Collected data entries

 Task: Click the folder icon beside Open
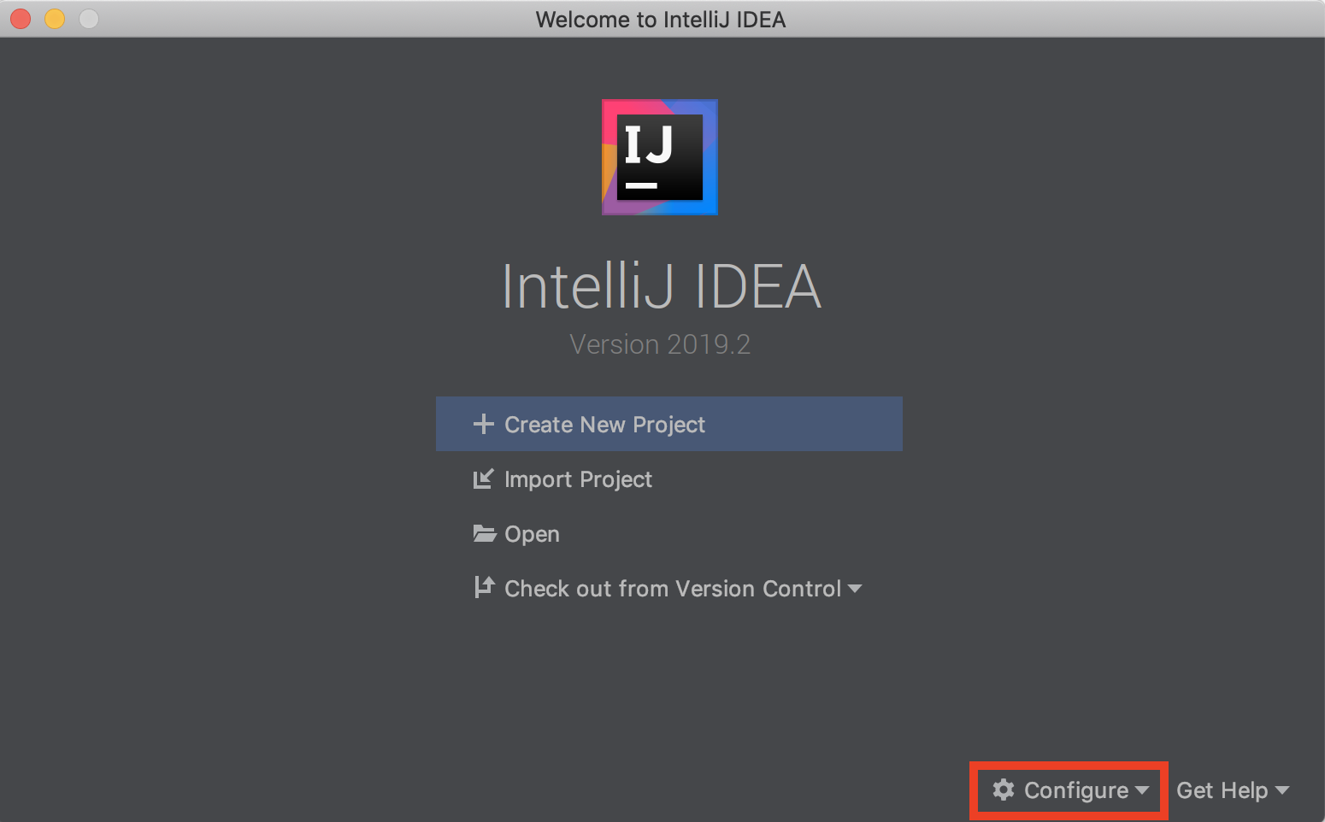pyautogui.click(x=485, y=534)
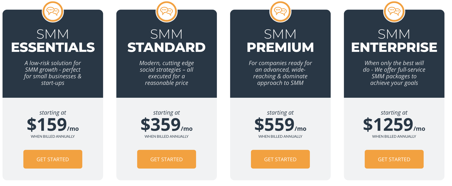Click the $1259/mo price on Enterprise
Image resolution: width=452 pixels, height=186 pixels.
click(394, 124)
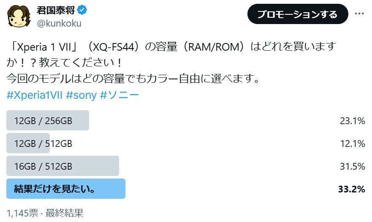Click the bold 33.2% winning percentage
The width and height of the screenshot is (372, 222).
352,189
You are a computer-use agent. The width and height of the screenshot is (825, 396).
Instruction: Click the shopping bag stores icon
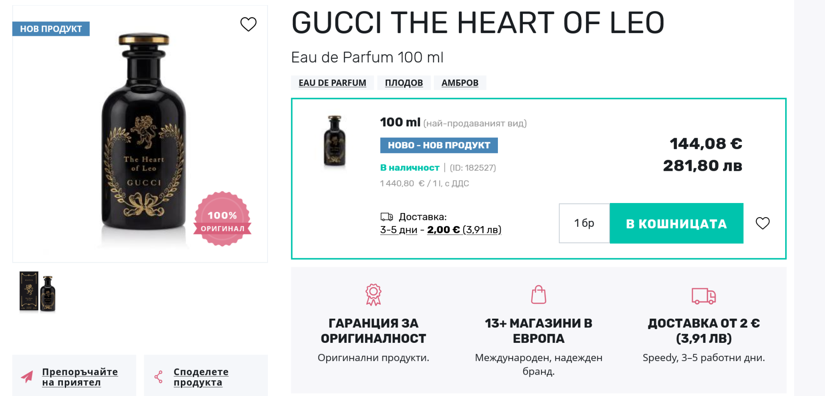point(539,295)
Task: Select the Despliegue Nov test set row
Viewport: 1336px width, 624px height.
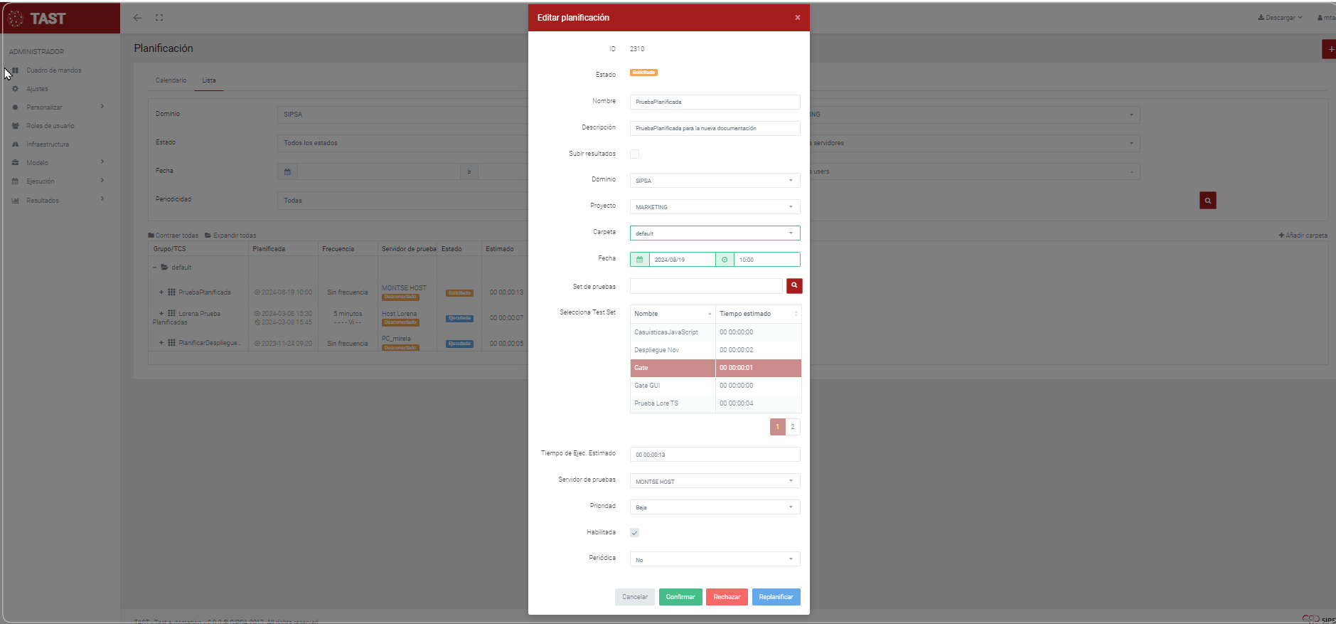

▶ [Task prompt] I would like the data above transcribed exactly, with its pictures left out.

▶ [Output below]
 Task: Click the folder icon beside Open
pyautogui.click(x=485, y=534)
Click the $1259/mo price on Enterprise
Image resolution: width=452 pixels, height=186 pixels.
click(394, 124)
Click the bold 33.2% winning percentage
The width and height of the screenshot is (372, 222).
352,189
You are a computer-use agent. The width and height of the screenshot is (825, 396).
Instruction: Click the shopping bag stores icon
point(539,295)
Task: Select the Despliegue Nov test set row
Viewport: 1336px width, 624px height.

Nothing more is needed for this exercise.